Page »
No, this column wasn’t prompted by the release of the latest pirate movie. Rather, it was prompted by a minute spent looking through my library.
Hunting for another book, my eye landed upon a book I hadn’t looked at in years – Education: Assumptions Versus History by Thomas Sowell. Sowell is a black economist who has had a distinguished career teaching at some of American’s top universities. His prolific writings have touched on just about every important public policy topic, including education.
The book was published back in 1986. It’s a collection of papers that date back as early as 1966. What makes this volume a buried treasure is the fact that Sowell’s observations and predictions about the trends in higher education in the 1960s and 1970s are so very pertinent today. It’s as if someone had written a book in 1930 describing the course of the American space program.
The earliest piece in the collection deals with the question of the “need” for more college education. This is a hot topic today, with many people declaring that it’s an economic imperative that the country enroll and graduate more students from college. Sowell reminds us that the same calls were starting to be heard at least forty years ago. He writes, “It has become a cliché that there is a flood of students at the college gates demanding an education to which they have a ‘right’ and for which society has a ‘need.’ … (O)ne need not look very far below the surface to see how flimsy the case is for the great expansion of enrollments and facilities that is being constantly urged.” Remember, he wrote that more than forty years ago.
Few students, Sowell maintains, are really much interested in education. What they were (and are) interested in is merely a credential that they believe will afford them an advantage in the job market. Sowell could see that there would be adverse consequences to admitting large numbers of academically indifferent students who want to go to college just to get a piece of paper. “The pressure of numbers,” he wrote, would compel colleges to “resort to expedients which undermine the educational process.”
Many faculty veterans who have been around for thirty or forty years would agree that courses today have been watered down, academic standards and expectations lowered and yet grades inflated compared to the way things used to be. That is especially true at schools whose leaders have made growth their mission. Some small, mission-oriented colleges have stayed pretty much the same over the decades, but many big universities are today pale imitations of their former selves.

Exercise task » Quote the column about Thomas Sowell's book on education in full, word for word. The lines that come next have no connection to the column about Thomas Sowell's book on education.

Provided records »
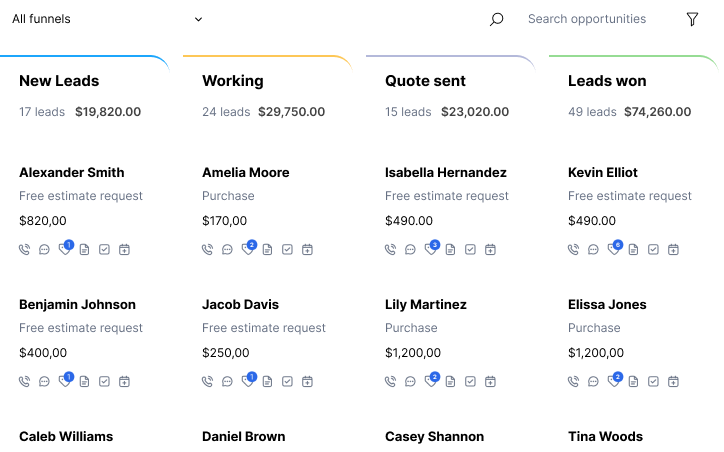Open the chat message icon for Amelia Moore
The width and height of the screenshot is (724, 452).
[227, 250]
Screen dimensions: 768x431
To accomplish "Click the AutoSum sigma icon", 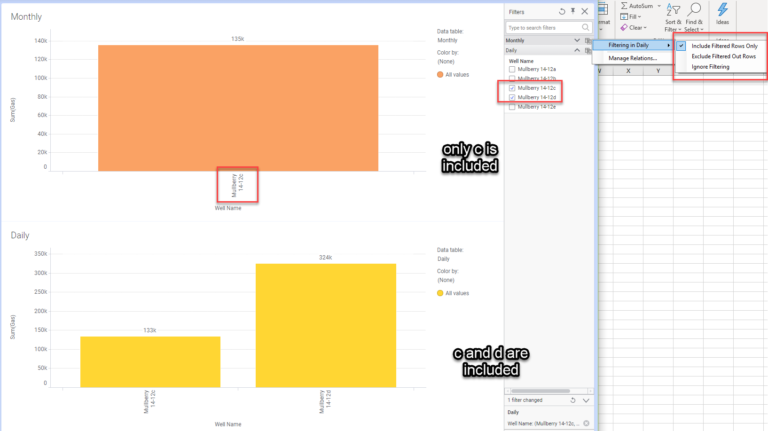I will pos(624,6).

Answer for the task »
No, this column wasn’t prompted by the release of the latest pirate movie. Rather, it was prompted by a minute spent looking through my library.
Hunting for another book, my eye landed upon a book I hadn’t looked at in years – Education: Assumptions Versus History by Thomas Sowell. Sowell is a black economist who has had a distinguished career teaching at some of American’s top universities. His prolific writings have touched on just about every important public policy topic, including education.
The book was published back in 1986. It’s a collection of papers that date back as early as 1966. What makes this volume a buried treasure is the fact that Sowell’s observations and predictions about the trends in higher education in the 1960s and 1970s are so very pertinent today. It’s as if someone had written a book in 1930 describing the course of the American space program.
The earliest piece in the collection deals with the question of the “need” for more college education. This is a hot topic today, with many people declaring that it’s an economic imperative that the country enroll and graduate more students from college. Sowell reminds us that the same calls were starting to be heard at least forty years ago. He writes, “It has become a cliché that there is a flood of students at the college gates demanding an education to which they have a ‘right’ and for which society has a ‘need.’ … (O)ne need not look very far below the surface to see how flimsy the case is for the great expansion of enrollments and facilities that is being constantly urged.” Remember, he wrote that more than forty years ago.
Few students, Sowell maintains, are really much interested in education. What they were (and are) interested in is merely a credential that they believe will afford them an advantage in the job market. Sowell could see that there would be adverse consequences to admitting large numbers of academically indifferent students who want to go to college just to get a piece of paper. “The pressure of numbers,” he wrote, would compel colleges to “resort to expedients which undermine the educational process.”
Many faculty veterans who have been around for thirty or forty years would agree that courses today have been watered down, academic standards and expectations lowered and yet grades inflated compared to the way things used to be. That is especially true at schools whose leaders have made growth their mission. Some small, mission-oriented colleges have stayed pretty much the same over the decades, but many big universities are today pale imitations of their former selves.